Malaysia’s IPI to grow 3.7% this year

Continued growth in domestic demand will also support industrial production index growth this year, says MIDF Research.

MIDF Research is expecting Malaysia’s industrial production index to grow strongly at 3.7%, looking at the stabilisation in manufacturing activities in January 2024.
PETALING JAYA:
Malaysia’s industrial production index (IPI) for 2024 is expected to grow 3.7% on the back of the recovery in external demand and global manufacturing activities, said MIDF Research.

The research house said that 2023’s moderate IPI growth, expected to be at 1.1%, was due to weakness in the trade-oriented industries.

“For 2024, we foresee IPI to grow stronger at 3.7% against 1.1% in 2023. Continued growth in domestic demand will also support IPI growth this year.

“We are optimistic, looking at the stabilisation in manufacturing activities in January 2024 as reported by the recent purchasing managers index (PMI) reports,” it said.

MIDF said there are concerns that IPI growth in 2024 might be weighed down by downside risks such as sluggish economic recovery in China and possible recession in the US.

“Moreover, companies may relook at production plans if global trade activities are affected by worsening geopolitical tension and disruptions to trade flows,” it noted.

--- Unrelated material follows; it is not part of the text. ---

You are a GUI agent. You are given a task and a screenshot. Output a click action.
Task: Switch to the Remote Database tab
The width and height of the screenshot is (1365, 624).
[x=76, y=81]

Meanwhile, following the release of Malaysia’s IPI for December 2023 today, by the statistics department, MIDF said the index registered a marginal contraction of 0.1% year-on-year (y-o-y), which was below market expectations.

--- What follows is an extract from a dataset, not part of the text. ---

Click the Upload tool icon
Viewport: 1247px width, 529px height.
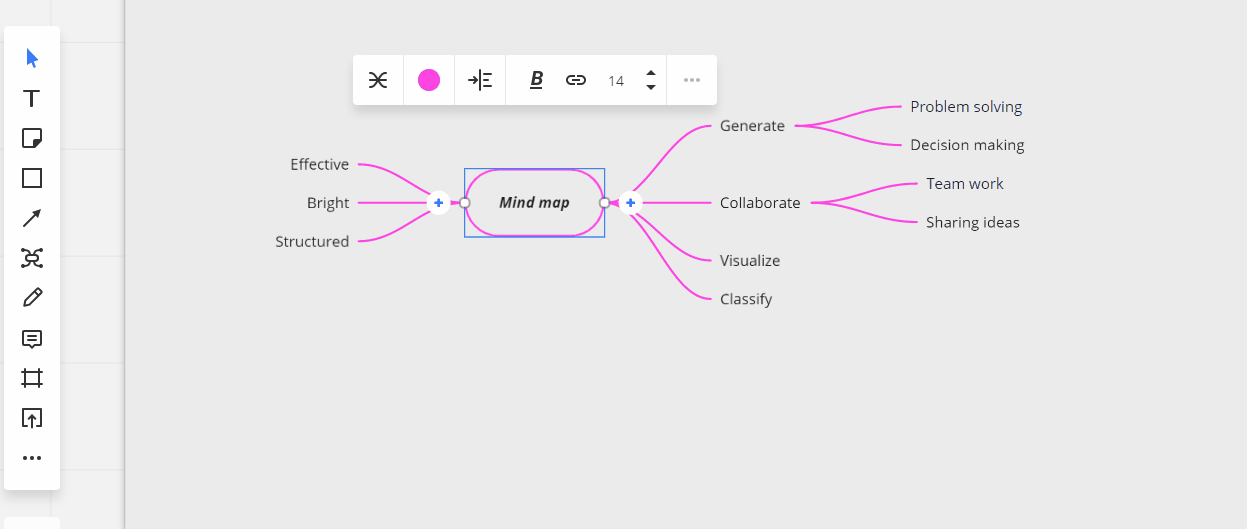click(32, 418)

It said the weaker IPI was due to a sharper fall in output in the export-oriented sectors such as electrical equipment, refined petroleum products and chemicals.

“As expected, the trend closely followed the weaker export performance in the same month because manufacturing contributed more than two-thirds of the IPI calculation,” it said.

In line with Malaysia’s weaker export performance, MIDF said the IPI for export-oriented sectors continued to fall faster, contracting 4.1% y-o-y in December 2023, which was the seventh straight month of decline and the steepest contraction in the post-pandemic period since the recovery in June 2020.

It said that apart from the continued fall in electrical and electronics (E&E) output, lower production was recorded across various industries such as chemicals and chemical products, petroleum products, textiles, apparel, wood and wood products, and even rubber products.

“We foresee a pick-up in the export-oriented output from the low levels in 2023, which will support IPI growth this year on the back of external demand recovery.

“With countries like South Korea, Taiwan and Japan already reporting improved exports, we expect Malaysia’s exports will also pick up and rebound on the back of improving external demand,” it added.